Les deux hommes se mirent en action. L'étalon palomino dun qui se trouvait dans le camion était amaigri et semblait fatigué. Il avait presque vingt quatre heures de voyage dans les pattes maintenant, venant du sud de la France et devait effectivement être fatigué. Il descendit du camion sagement. Dean le débarrassa de ses protections de transport, troqua sa polaire et couverture de voyage pour une imperméable et ils le mirent au pré avec le champagne. Ils se reniflèrent un moment avant de partir brouter chacun de leur côté. Au vue de l'état de chacun, Izikel doutait qu'il y ai bagarre. Et de toute façon, le pré était assez grand pour qu'il le coupe en deux au besoin. Ils nettoyèrent le camion et partirent en ville pour manger un morceau. Ils trouvèrent leur bonheur dans un vieux bar / diner qui servait à peu près à toute heure à peu près la même chose. Ils se trouvèrent une table tranquille, près d'une fenêtre et une fois installé avec deux bières sous le nez, ils se détendirent un peu. C'est Dean qui ouvrit la conversation au sens propre du terme, jusque là, ils n'avaient échangés que des banalités sur le lieu et le voyage de Dean.
Dean — Alors c'est toi le fameux Izikel dont tout le monde me parle ?
L'éthologue rit un peu cyniquement et détourna un instant le regard. Il lui était étrange que Dean lui parle ainsi. Comme s'il était une sorte de Graal intouchable et au dessus de tout... Ce qui était bien loin d'être le cas.
Walig — Tant de monde t'as parlé de moi ? Je suis curieux de savoir ce qu'ils t'ont dit de moi...
Dean — En réalité, c'est Louna qui a commencé... Elle a demandé à ce que les autres lui parlent de toi. Alors il y a eu grand rassemblement dans le salon et j'ai demandé à y aller aussi... Je ne pouvais pas participer bien sûr mais je suis du genre curieux alors...
Dean sourit, avec un air véritablement gentil et content de lui. Mais Izikel n'était pas vraiment dans cette optique ; au nom de Louna, une rage flamboyante avait illuminé son regard. Il s'était contenté de serrer les dents et avait soupiré en détournant les yeux, pour se concentrer un instant sur un pick-up qui se garait dehors. Le sourire de Dean disparu aussitôt et il grimaça un peu. Il allait reprendre la parole mais Izikel le coupa, lui adressant aussi un sourire rassurant ; après tout, ce n'était pas de sa faute, l'américain ne lui avait rien fait.
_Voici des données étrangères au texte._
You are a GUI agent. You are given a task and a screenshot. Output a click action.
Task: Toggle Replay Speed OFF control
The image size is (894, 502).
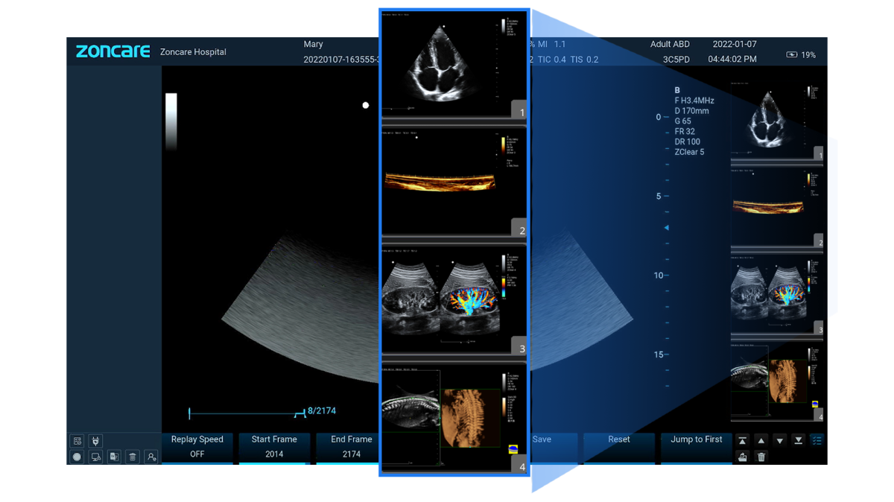pos(197,447)
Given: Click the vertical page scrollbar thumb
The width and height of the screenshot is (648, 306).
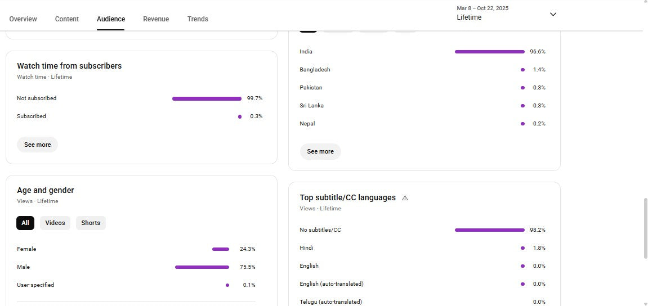Looking at the screenshot, I should pyautogui.click(x=645, y=228).
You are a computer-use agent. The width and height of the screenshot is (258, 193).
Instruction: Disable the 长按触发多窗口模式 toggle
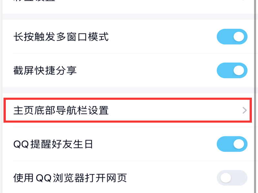click(x=232, y=37)
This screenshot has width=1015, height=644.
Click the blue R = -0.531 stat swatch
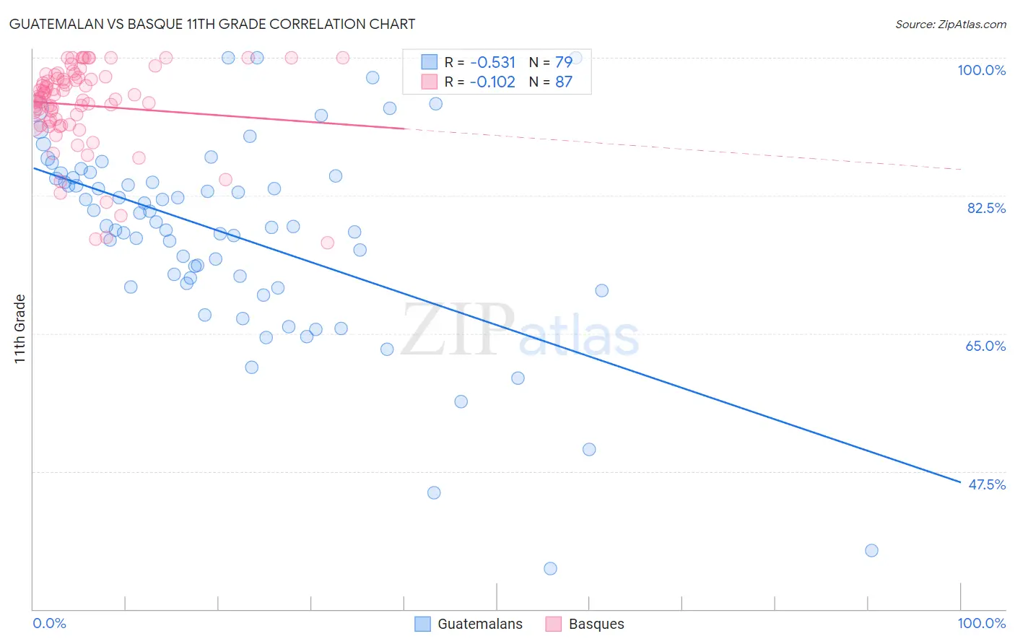pyautogui.click(x=430, y=62)
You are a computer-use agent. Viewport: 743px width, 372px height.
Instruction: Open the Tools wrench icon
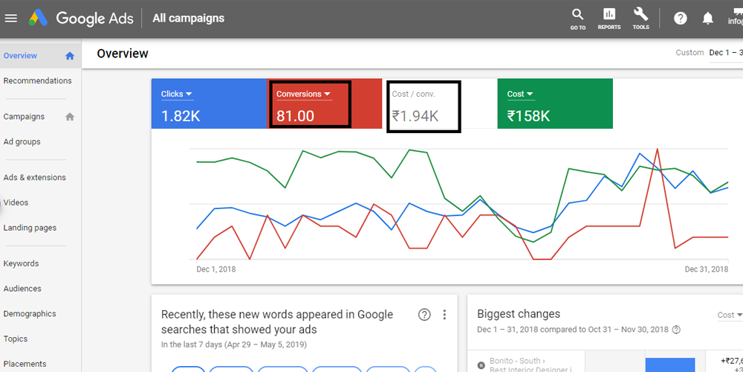click(640, 15)
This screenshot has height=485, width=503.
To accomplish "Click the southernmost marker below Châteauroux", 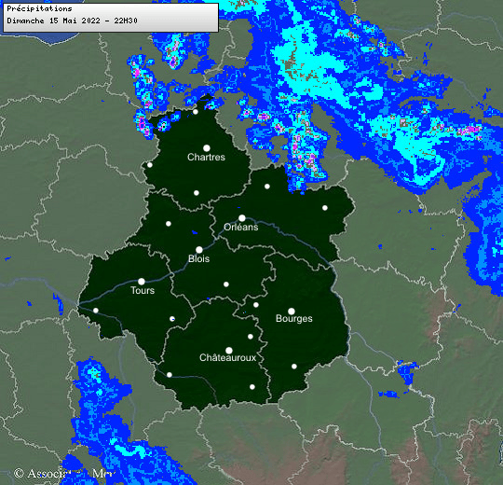I will coord(252,387).
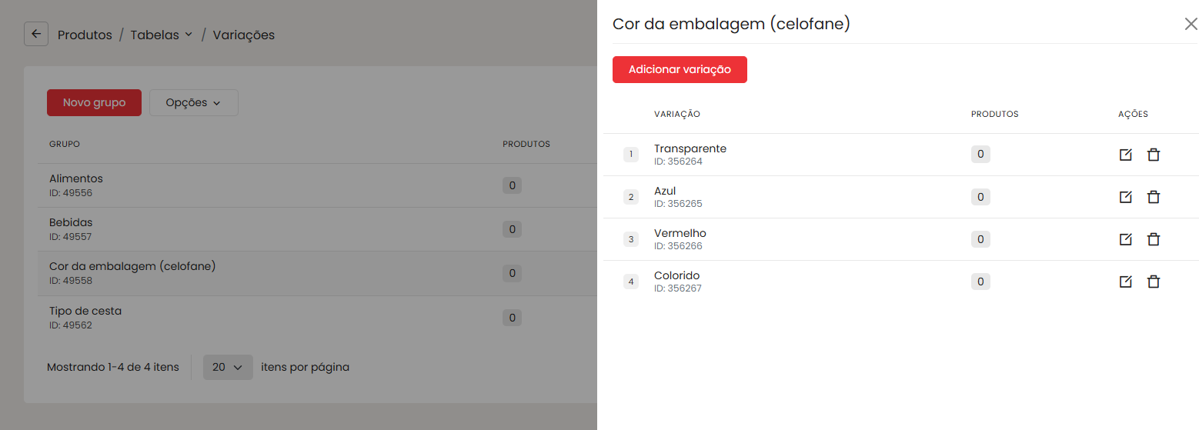The height and width of the screenshot is (430, 1199).
Task: Click Adicionar variação button
Action: click(x=680, y=69)
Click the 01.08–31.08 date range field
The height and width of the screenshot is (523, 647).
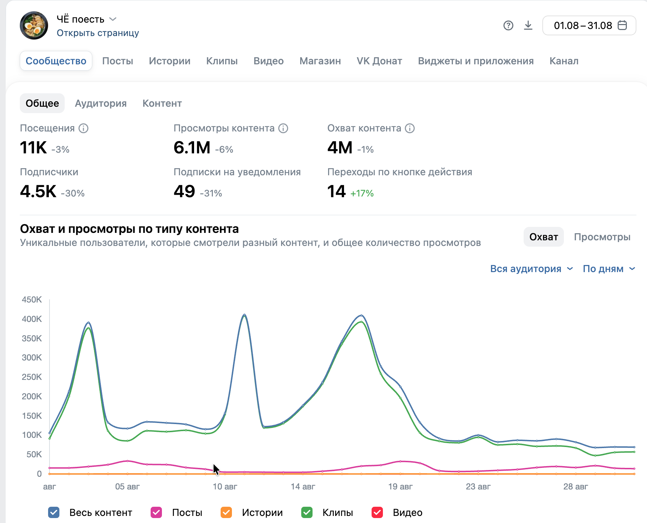point(589,25)
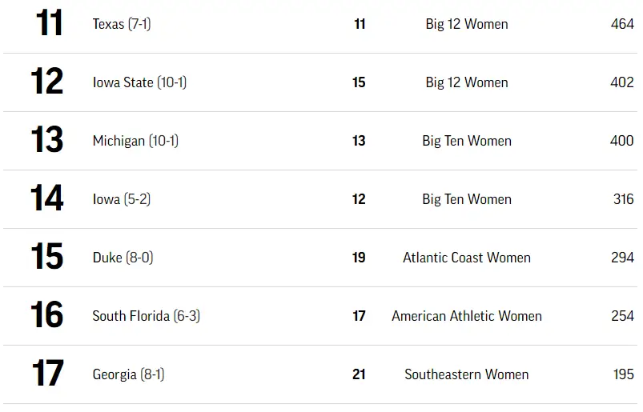
Task: Open Big Ten Women in Michigan's row
Action: [x=467, y=141]
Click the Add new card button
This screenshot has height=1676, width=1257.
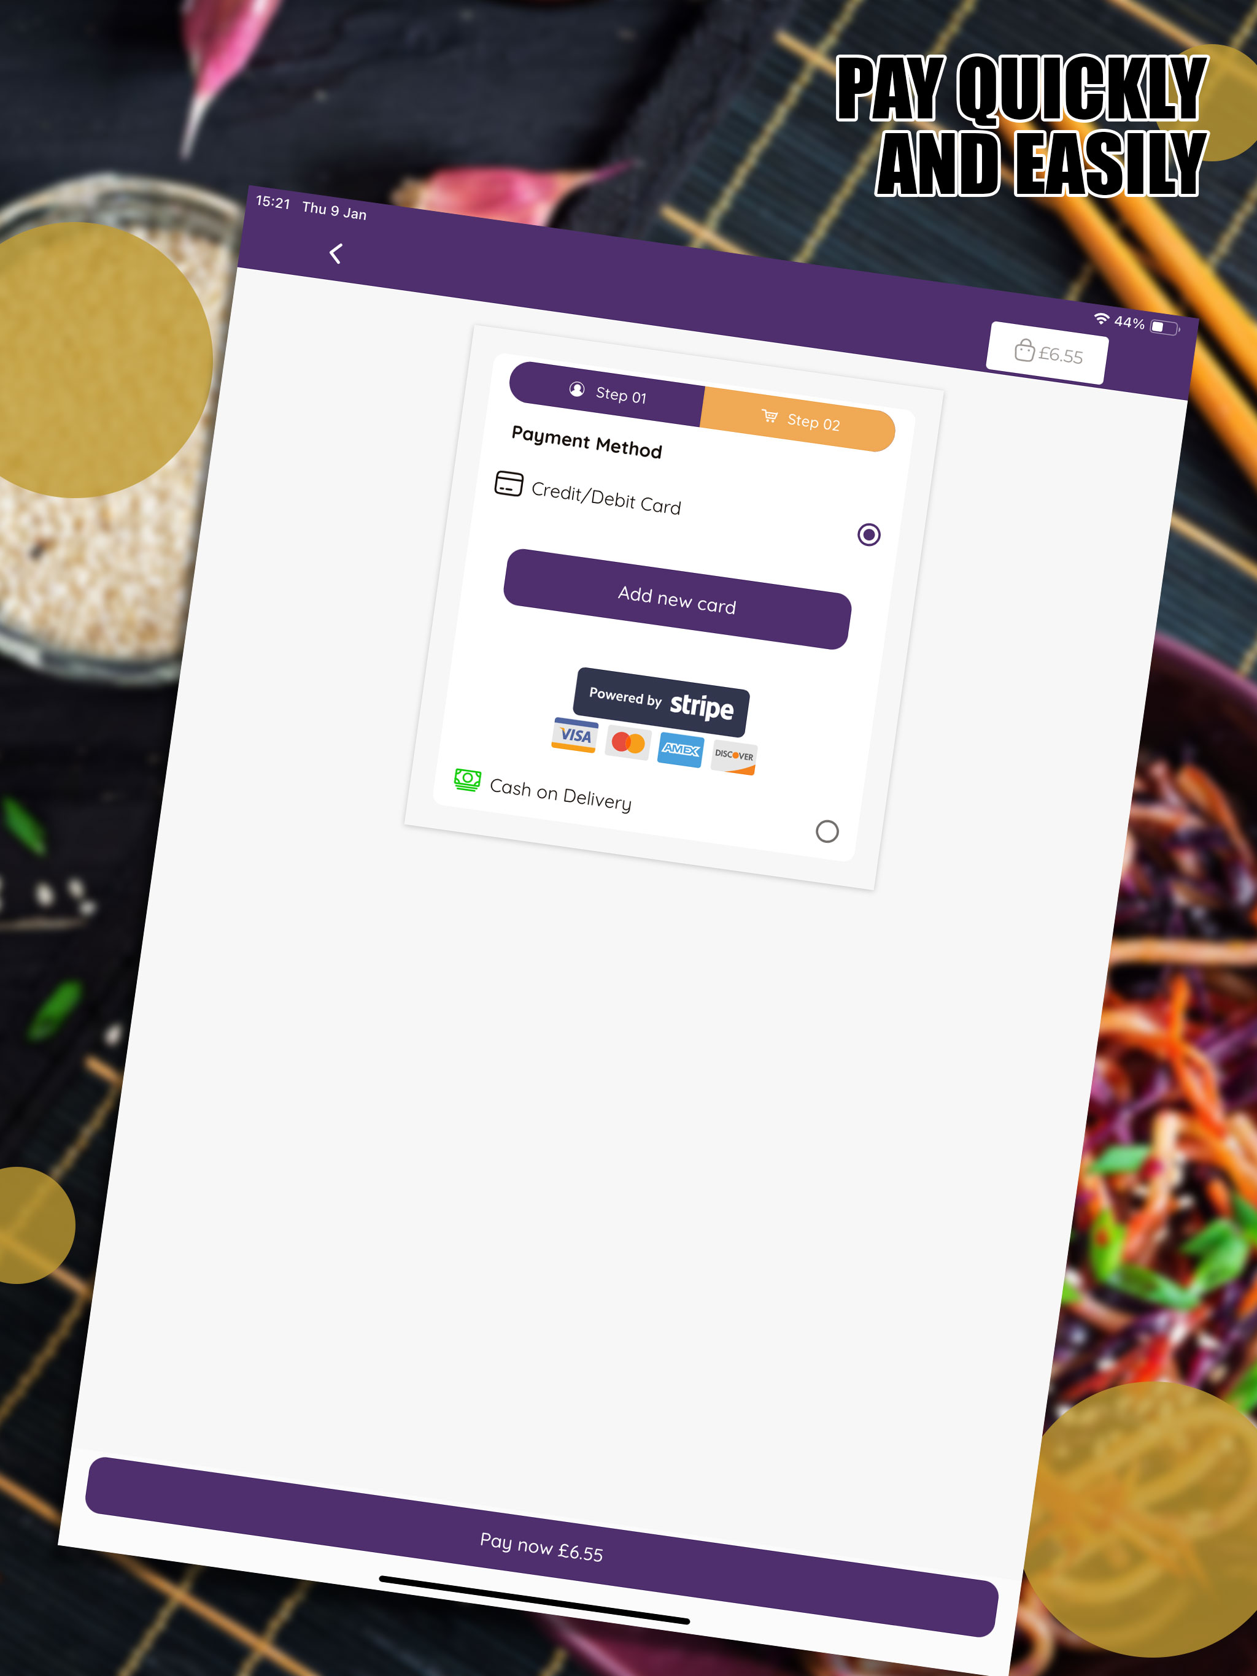click(x=677, y=599)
Walig — Et bien... En tout cas ça fait plaisir de voir autant d'enthousiasme chez toi ! Tu te plais au Haras ?
Dean — Oui... Beaucoup. Je... Je n'ai pas l'impression d'être très apprécié par tout le monde mais... Liam est vraiment un type bien, il fait tout pour que tout aille pour le mieux pour moi... Et puis je connaissais déjà Logan donc bon... Je ne suis pas tout seul.
Il sourit doucement et bu une gorgée de sa bière. Izikel pour sa part fronçait les sourcils. Pas très apprécié ? Lou l'avait plus ou moins prévenu qu'il y avait une certaine méfiance à son égard, mais il ne voyait absolument pas sur quoi elle se fondait maintenant qu'il avait le maréchal en face de lui. D'autant plus que c'était Logan qui avait conseiller le garçon et le moniteur de saut n'était pas du genre à traîner dans des choses louches et avait plutôt d'excellentes connaissances. Ce ressentiment général était donc bien étrange...
Walig — Comment ça pas apprécié ?
Dean — Oh c'est pas grave... On ne peut pas être aimé de tous non ?
De nouveau il sourit doucement. Izikel voyait maintenant ce que Liam devait apprécié chez Dean. Sa franchise et son enthousiasme sans faille... Lui, avant de vivre toutes les horreurs qu'il avait surmonter en quelques années...
Walig — Ne t'inquiète pas. Une fois que Kwaï aura trouvé que tu as un passé aussi clean que celui d'un poussin, ils t'apprécieront tous à ta juste valeur...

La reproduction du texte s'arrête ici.